Updated: Oct 13, 2018
The struggle for Pharmacist to be acknowledge as Health Care Providers is real, especially here in the Philippines.
Pharmacist are described in the Philippines as “sales ladies”. Counseling on medications does not occur at retail pharmacies. My cousin described having to chase down patients in order to fulfill her pharmacy school requirement to counsel only 4 patients that day!
Prescriptions are required for Antibiotics and controlled substances, but medications for diabetes and hypertension can be purchase like Over-the-Counter medications. If you go to a less mainstream pharmacy, even antibiotics can be purchased without a prescription.
“You can purchase as many or as few tablets as you can afford, and then stop. This is common with blood pressure (hypertension) or “high blood” as it’s called here in the Philippines. People take the medicine when they feel bad, and stop taking it as soon as they feel better.”
If MD appointments are describe as quick interactions and medication purchasing is like ordering fast food, then who is educating the patients regarding their medications and disease state?
Because here is a quick snippet of things I have heard Filipino patients describing their perception of the meds they take:
“I heard from my neighbor that is on insulin I can eat whatever I want because I can just inject more insulin.”
“It has already been 2 days and my wound is not healing, I am going to stop taking my antibiotics.”
“I took the cough medicine from the Medical Mission and my cough went away in 2 days and if I take the local medicine, I still have a cough after 7 days.”
“When you say limit my alcohol to 1 bottle of beer, the biggest size bottle would be okay right?”
“Thirty out of 100 of Filipino customers who buy medicines here are taking hypertensive medicines. However, of the 30 patients, 12 of which will stop taking medication on the second month, and only three will continue their medication in a year’s time"
My next questions was, then how do people find out they are diabetic and hypertensive? Esp after reading: 1.7 million people with T2D remain undiagnosed.
They have neighbors who have diabetes and hypertension. They hear about what symptoms they have and then go to the doctor once they start experiencing the same symptoms.
Healthcare for our Filipino patients is reactive instead of proactive.
That’s where community programs come in to save the day: There are Diabetes and Hypertension Clubs and RHU programs that provide occasional health teaching, screenings and medications. However:
The medications are a limited supply. Some medications are more ample than other, but once they run out, it is a timely process of obtaining more.
The Diabetes and Hypertension Clubs are more accessible for the community, but have a smaller supply of medications to provide. Same goes for the more Rural RHU centers. Thus, the patients in these areas have to travel long distances and “often times patients will choose to use that money to feed their family instead of paying transportation to get medications”
That leaves them with the option to purchase the medications and again there are higher priorities
Because we now better understand the areas of opportunity with the existing programs, here is how our CCC program can provide tailored assistance beyond simply providing free on-going medication:
We plan to travel to our patients.

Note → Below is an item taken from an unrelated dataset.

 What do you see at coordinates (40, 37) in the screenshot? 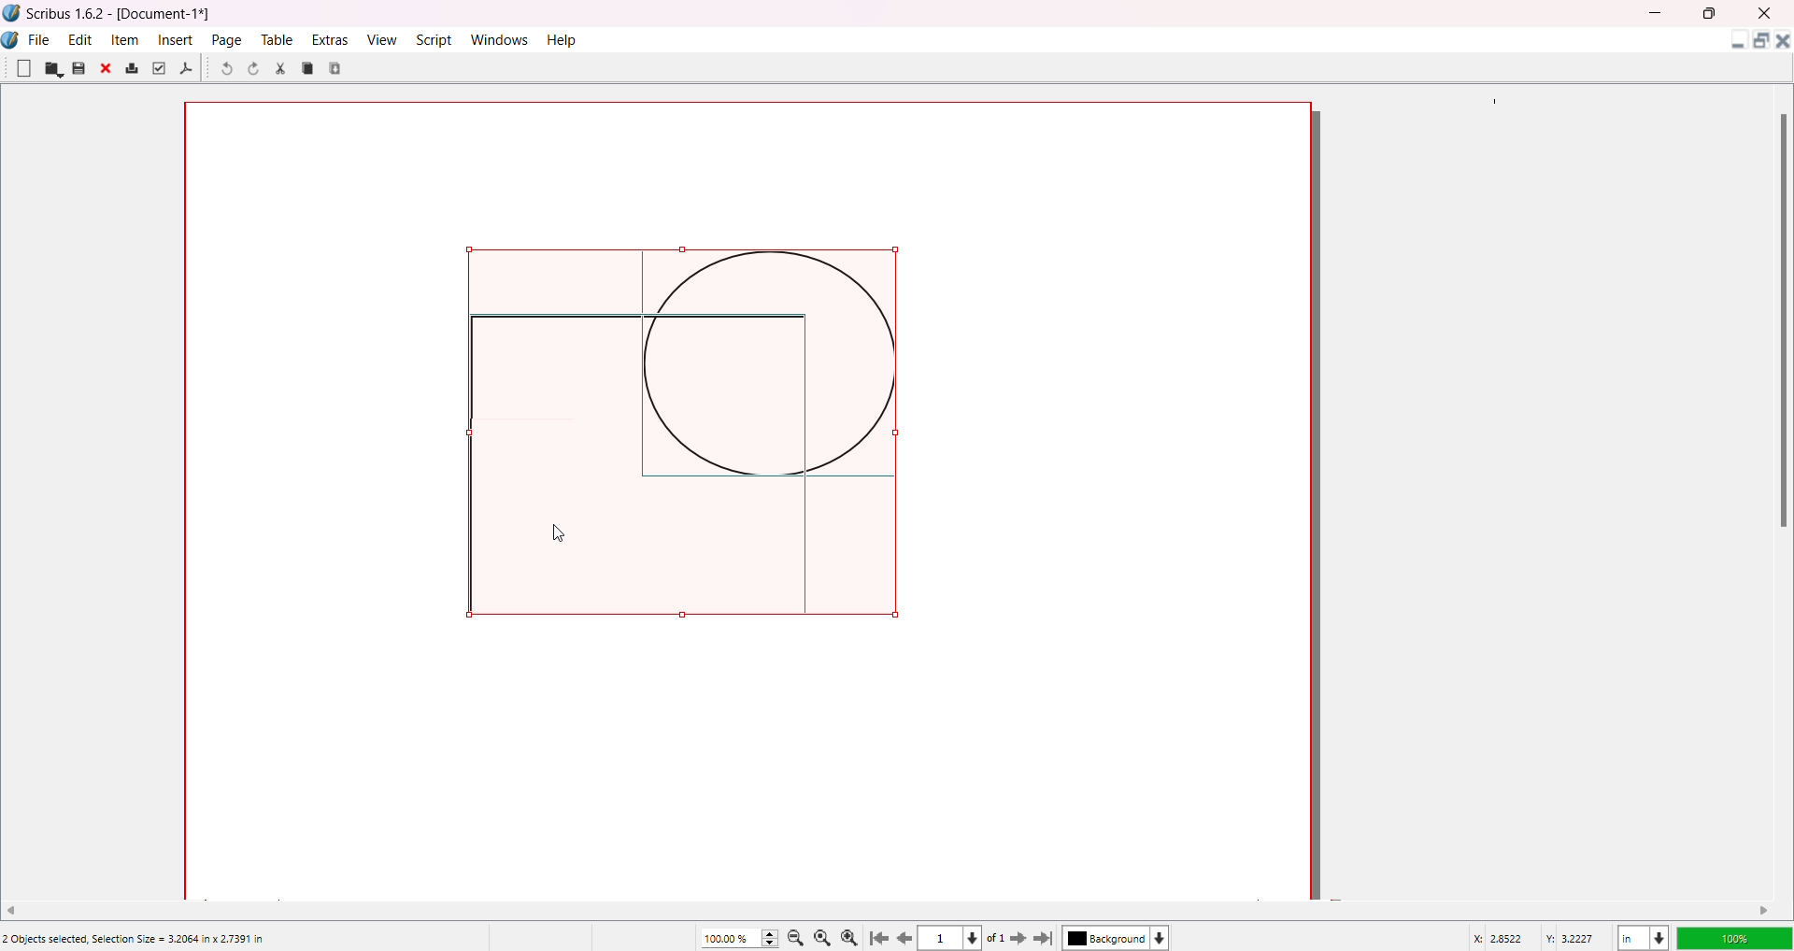
I see `File` at bounding box center [40, 37].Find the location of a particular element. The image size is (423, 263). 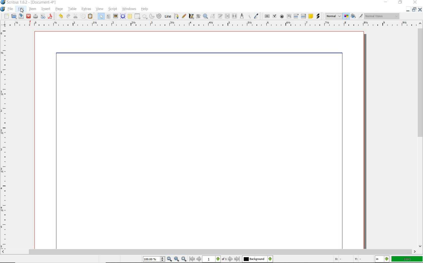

Even though that is going to be a time commitment on our Program’s directors part, it will be an intentional act to eliminate one of the barriers for our patient
From talking with cab drivers and family, the education talks that are provided by the local programs really do get instilled in their understanding. So what greater potential await as we take the "occasional education seminar" and turn that into walking alongside of our patients to provide encouragement and accountability. I would say Education and accountability would be the most power aspect of our program because making necessary lifestyle changes is not easy.
I am still unsure of how the existing programs handle obtaining regular labs on their patients (such as SCr and I don't think eGFR is an option), which concerns me for medications that need to be renal adjusted. Our program will ensure baseline and ongoing labs are free and regularly obtained for our patients.
Lastly, there is power in “tsismis” (gossip)
Even though we have to start with a limited number of patients who we can enroll into our program, they will obviously talk to their neighbors. Whatever we teach our patients will hopefully disseminate into the community through the power of “tsismis”.